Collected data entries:
-.-.-

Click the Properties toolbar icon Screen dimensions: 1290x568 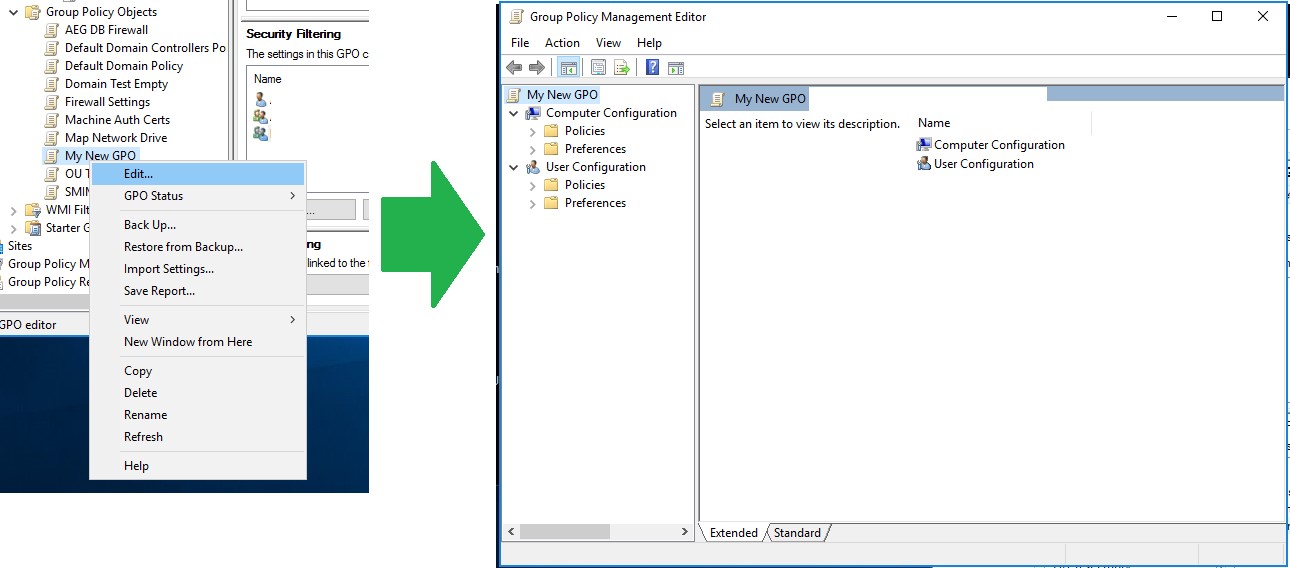(598, 67)
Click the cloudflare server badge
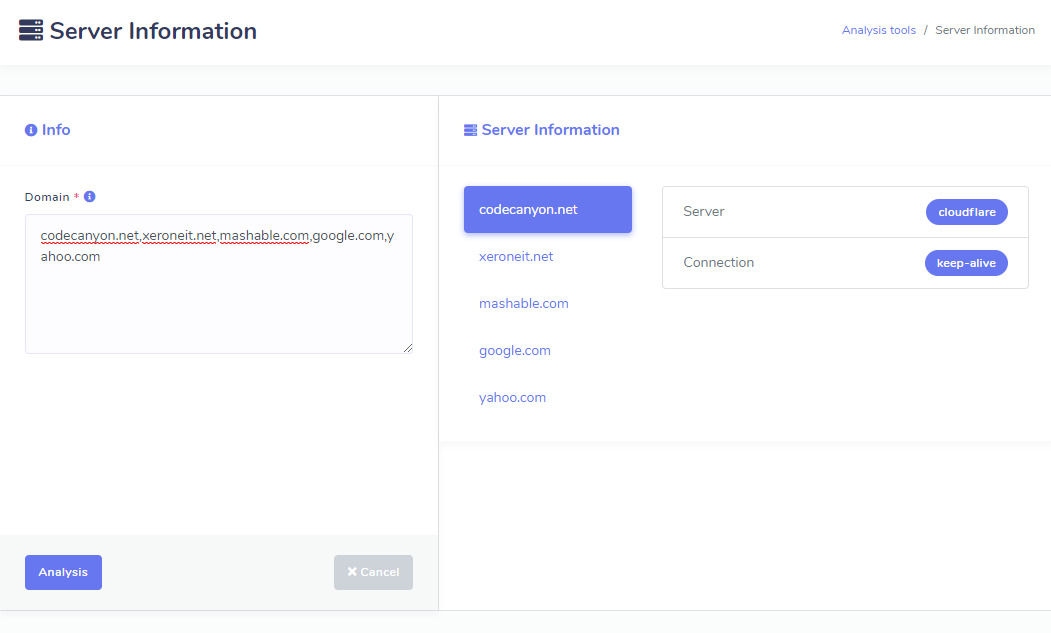This screenshot has width=1051, height=633. 966,212
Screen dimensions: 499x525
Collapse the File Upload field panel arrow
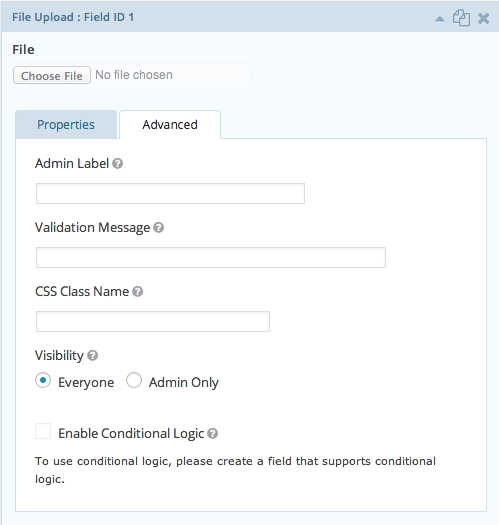click(439, 19)
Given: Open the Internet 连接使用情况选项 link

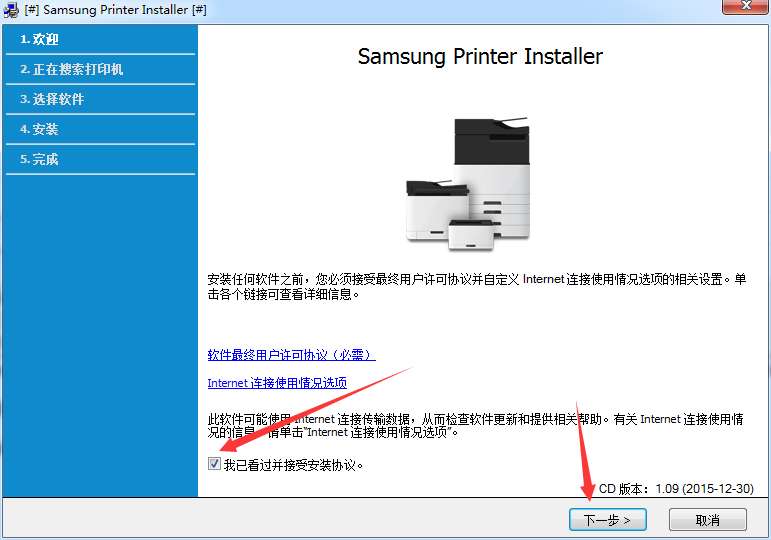Looking at the screenshot, I should click(277, 383).
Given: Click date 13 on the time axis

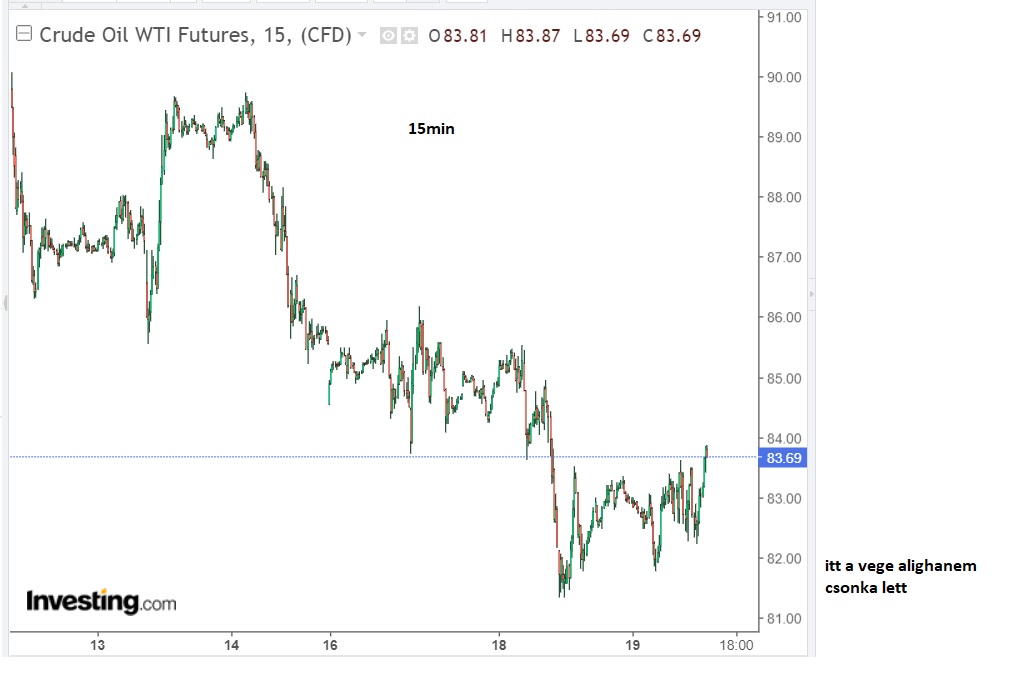Looking at the screenshot, I should pyautogui.click(x=98, y=645).
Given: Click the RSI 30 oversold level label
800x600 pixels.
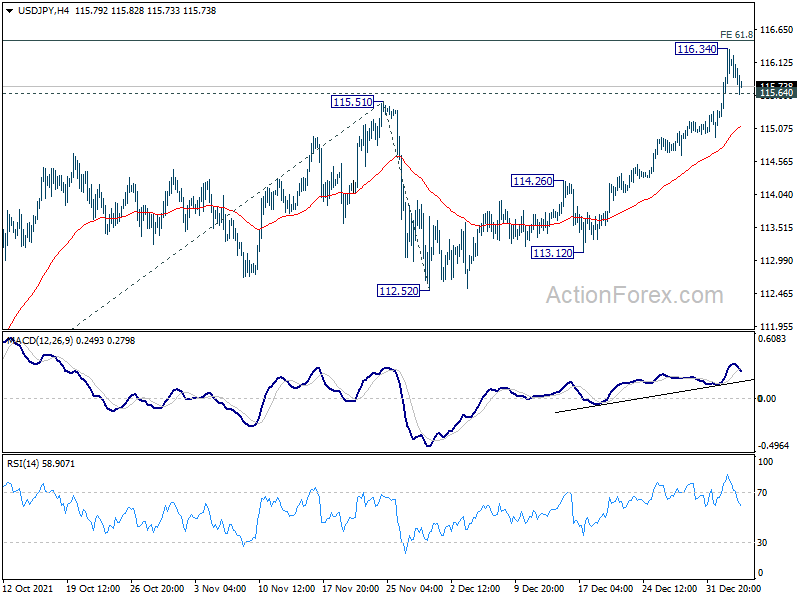Looking at the screenshot, I should tap(762, 542).
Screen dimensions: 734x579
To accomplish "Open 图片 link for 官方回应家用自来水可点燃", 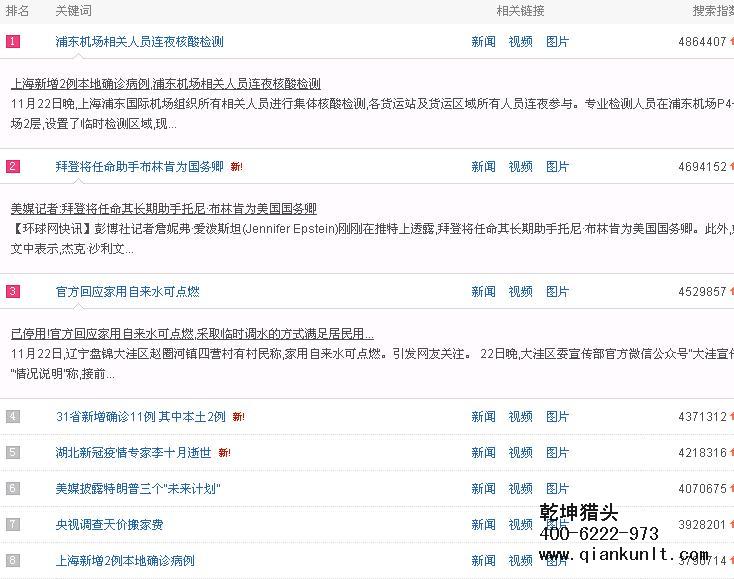I will 557,292.
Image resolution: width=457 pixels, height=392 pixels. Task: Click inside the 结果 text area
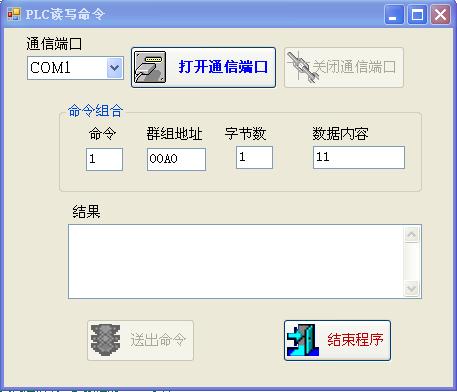[x=236, y=261]
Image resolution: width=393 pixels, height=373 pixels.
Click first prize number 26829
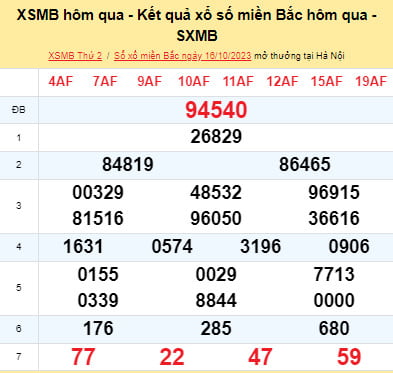[x=216, y=137]
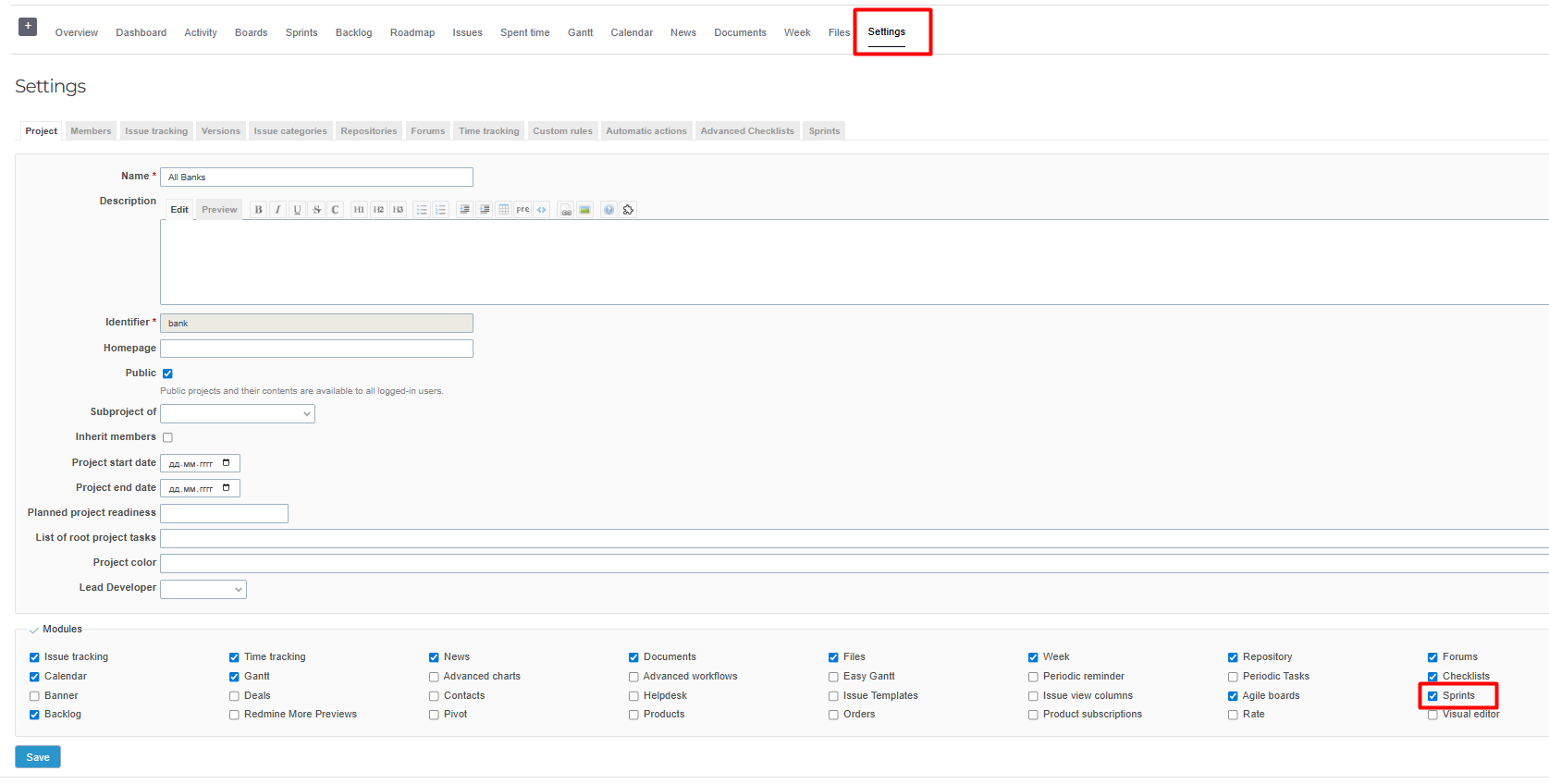
Task: Insert a table in the description
Action: tap(504, 210)
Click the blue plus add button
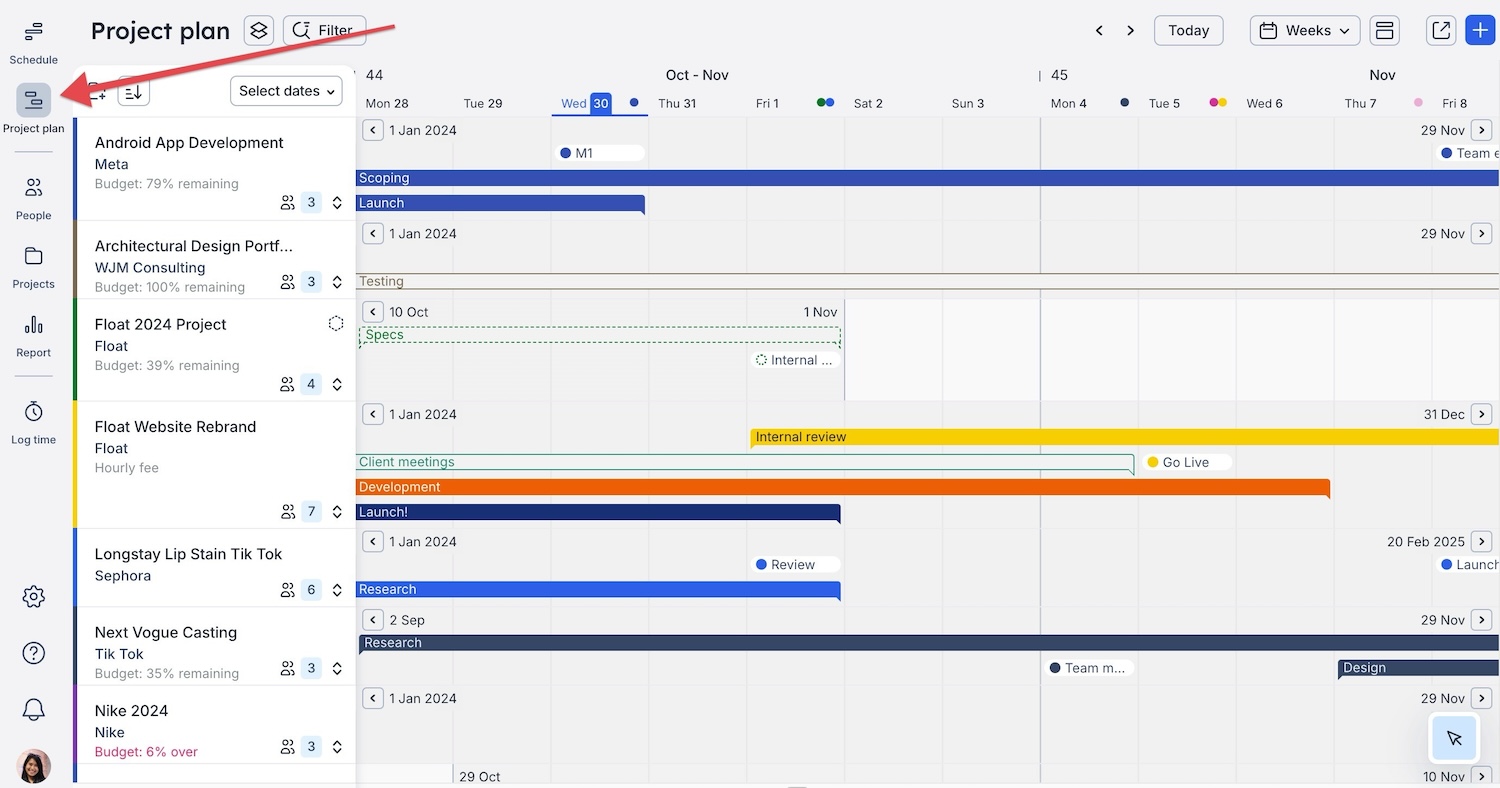 coord(1480,30)
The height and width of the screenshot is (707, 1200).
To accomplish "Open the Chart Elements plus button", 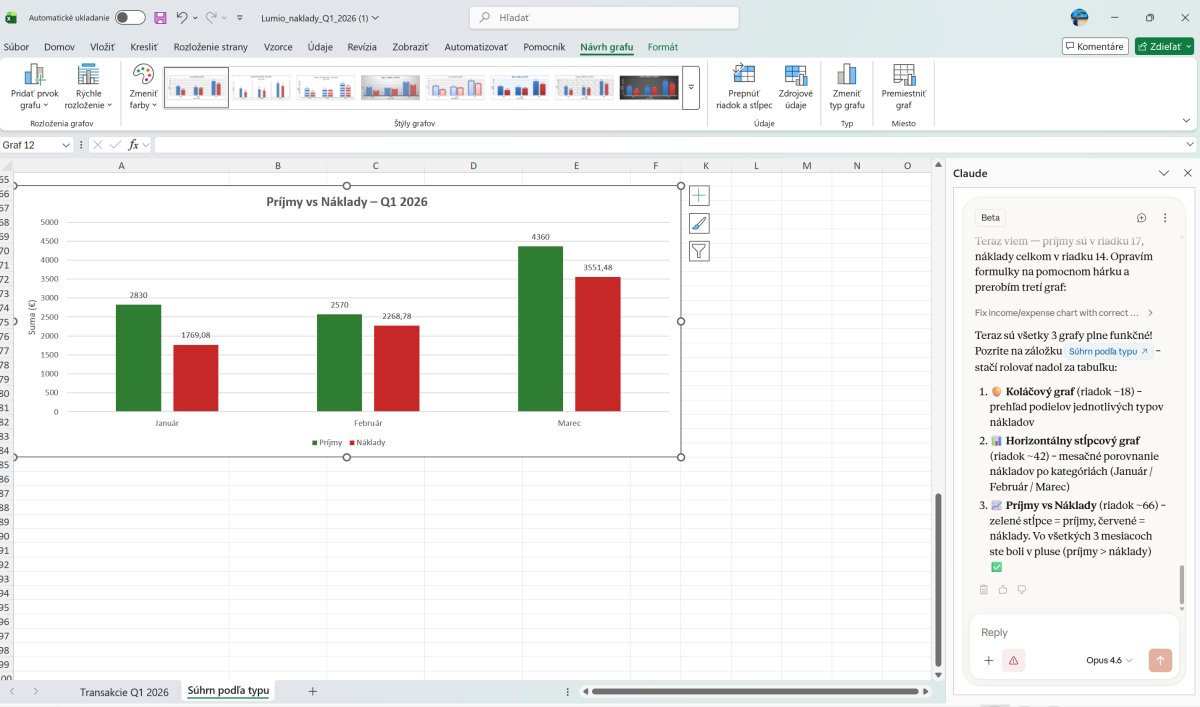I will point(699,196).
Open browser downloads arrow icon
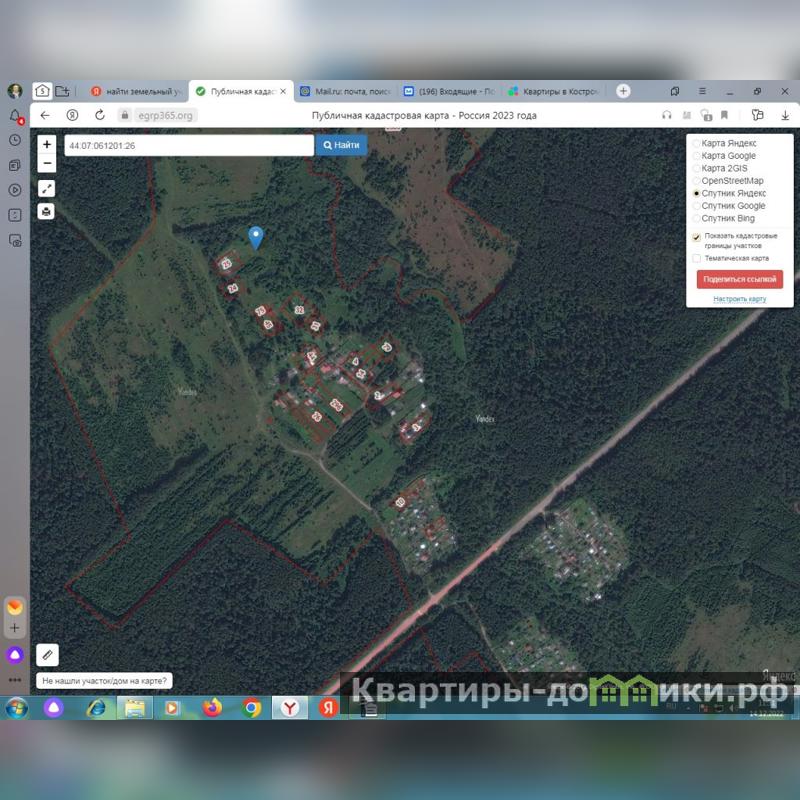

-.-.-

_Task directions_: From the records above, extract the lines from the one holding "Click the cloudflare server badge" through the one holding "Given: Click the RSI 30 oversold level label", word for word; omit the pictures.

_Your solution_:
Click the cloudflare server badge
This screenshot has width=1051, height=633. 966,212
Screen dimensions: 499x525
Collapse the File Upload field panel arrow
click(439, 19)
Given: Open the Internet 连接使用情况选项 link

Looking at the screenshot, I should click(277, 383).
Given: Click date 13 on the time axis

Looking at the screenshot, I should pyautogui.click(x=98, y=645).
Given: Click the RSI 30 oversold level label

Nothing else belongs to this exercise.